Les sarcophages étoient ouverts par le haut, & creusés en forme de cofre : il s’en faisoit de marbre, mais les plus communs étoient de terre cuite ou de tuile battue ; on en a trouvé quelques-uns longs de six piés & larges de deux, à sept lieues de Reims en Champagne, sur la riviere de Retourne, dans chacun desquels étoient étendus les os d’un homme mort, avec une épée, & près de leur épaule gauche un petit vase de terre plein d’une liqueur huileuse.

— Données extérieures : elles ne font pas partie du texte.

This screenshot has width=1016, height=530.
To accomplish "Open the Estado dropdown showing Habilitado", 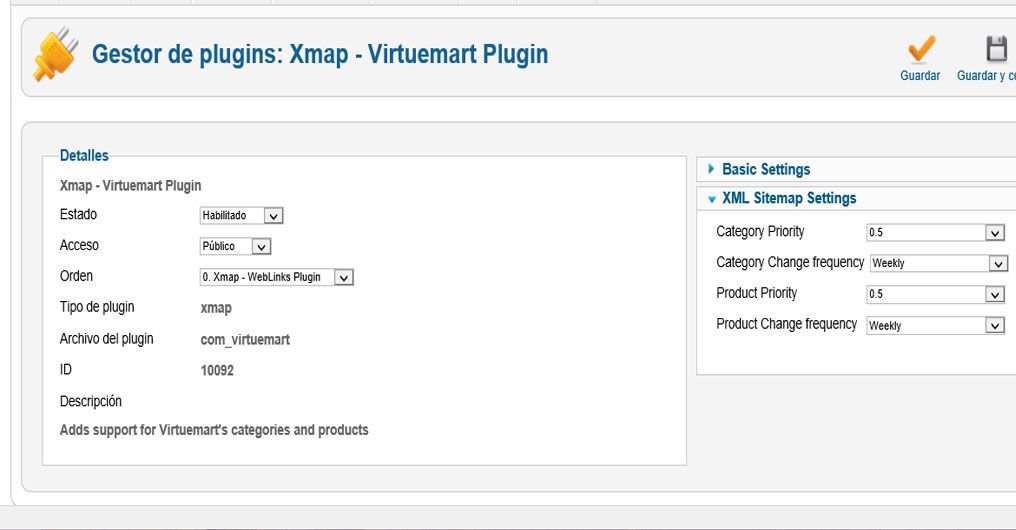I will [241, 215].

Les sarcophages de marbre sont ordinairement faits d’un seul morceau creusé à coups de ciseau ; l’ouverture est capable de contenir un ou deux corps. Le sarcophage décrit par Marlianus, & trouvé dans le lieu qu’on nomme la chapelle du roi de France à Rome, étoit magnifique. Il avoit huit piés & demi de long, cinq de large, & six de profondeur. On dit qu’on y avoit inhumé la femme de l’empereur Honorius avec des ornemens impériaux, qui produisirent quelques livres d’or lorsqu’ils furent brûlés. Il y avoit dans ce sarcophage des vaisseaux de crystal & d’agate, & plusieurs anneaux, outre une pierre précieuse, sur laquelle étoit gravée la tête d’Honorius. Voyez les inscriptions de Gruter.

Il faut rapporter aux sarcophages un coffre de marbre blanc, fait d’une seule piece, qui se voit dans l’église de saint Nicaise de la ville de Reims ; il a servi de tombeau à Jovinus, chef de la cavalerie & infanterie romaine, & vivant sous le regne des enfans de Constantin : Ammian Marcellin fait souvent mention de lui. Ce coffre est une des plus belles pieces de France en fait de sépulture antique. Il a sept piés de longueur, quatre de largeur, & autant de profondeur : il est taillé à plein relief dans sa face antérieure, & représente une chasse autrefois faite par un seigneur romain, que l’on voit à cheval lançant un javelot contre un lion déja transpercé d’un autre dard depuis la gorge jusqu’au côté gauche, où le fer lui sort entre deux côtes. Autour de ce personnage sont quelques figures à cheval. Il y a plusieurs bêtes mortes sculptées sur le champ, qui servent d’ornement à cet ouvrage.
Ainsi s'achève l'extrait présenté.